17 APRIL 1947, Page 16

AN OPPORTUNITY FOR BRITISH ARTISTS

SIR,—Mr. Middleton does welt to emphasise the opportunity now offered to London " to assume the cultural leadership of Europe" so long held by Paris, but we should not forget that, while the latter city remained the art-centre of Europe, she saw to it that her European customers purchased " home produce," and when, during the years immediately prior to the last war, the French dealers were gradually transferring their headquarters to London, it was with the self-same patriotic motives which prompted, not their change of Art, but merely address.
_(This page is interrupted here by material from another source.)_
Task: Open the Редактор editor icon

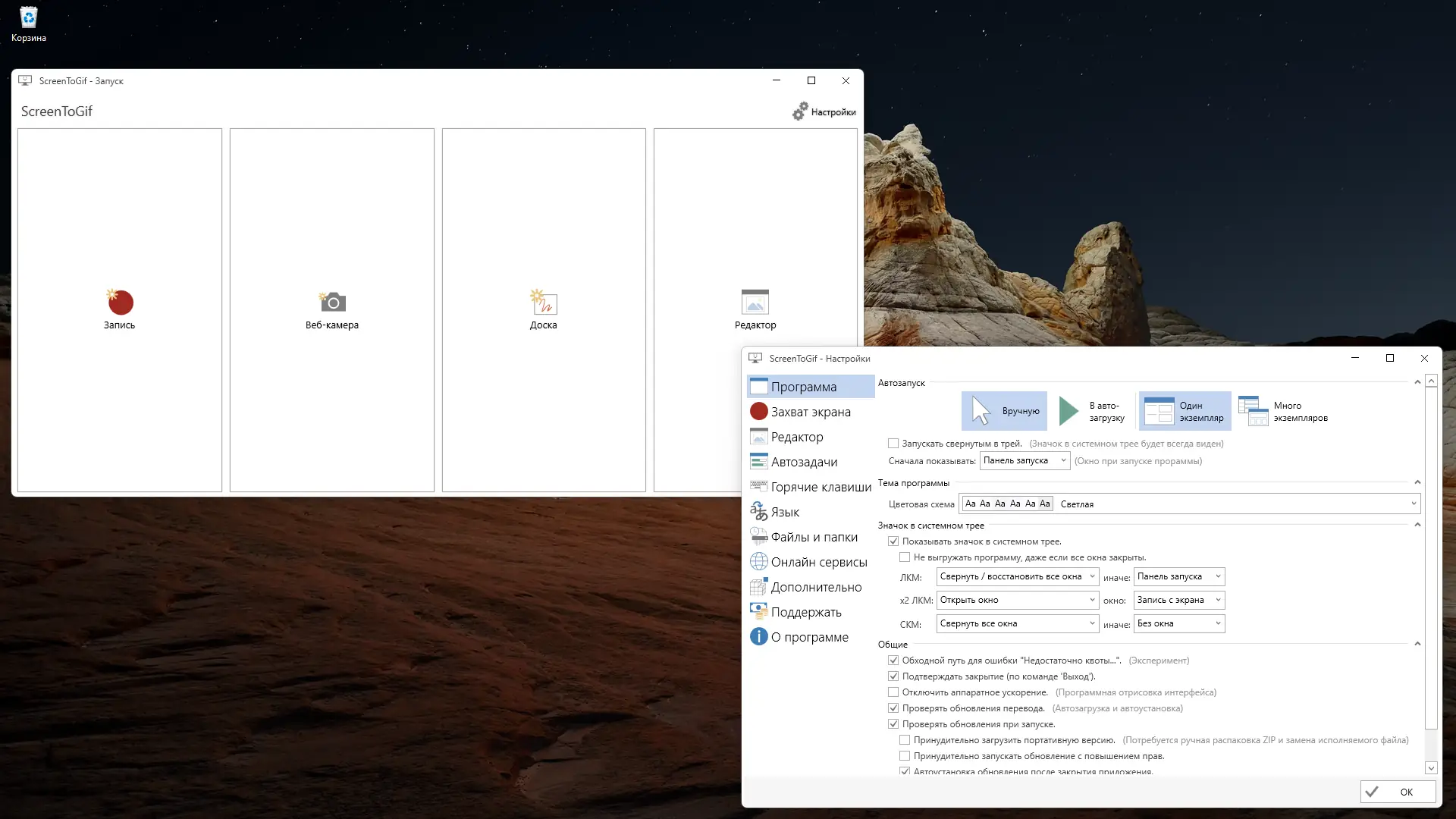Action: (755, 303)
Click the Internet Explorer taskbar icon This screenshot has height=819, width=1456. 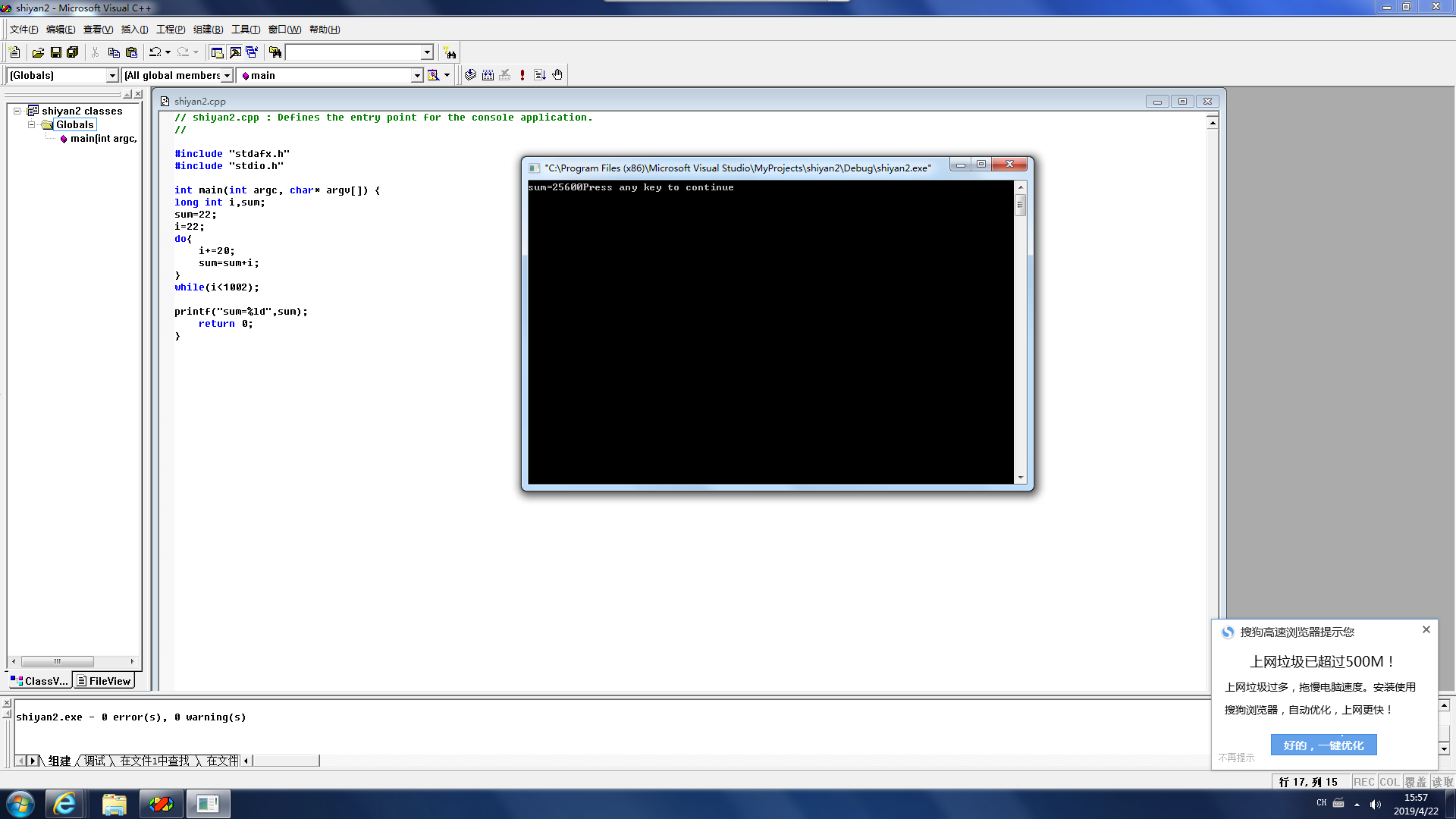[x=64, y=804]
I can see the same thing happening again, for as a nation we are still lamentably unaware of native talent, and might be well content to furnish a shop window for foreign artists. To illustrate the snob value still attached to Continental painting, I was cynically amused to hear of a wealthy London business-man who has just commissioned a friend of mine to procure for him a suitable picture for his luxurious town flat ; not from the well-stocked dealers' galleries at his very door-step, but from —Paris! This overseas search may give point to Mr. Middleton's doubt- ful stricture that " our public but seldom see work from abroad," but I would hazard a guess that London has seen more representative French painting in the past year than the French public has seen of British art in last thirty years! By all means let us expand and extol " the School of London," but let us see that British painting is well to the fore when Continental visitors converge on London.—Yours, &c., Old Laundry Cottage, Midhurst, Sussex. ADRIAN HILL.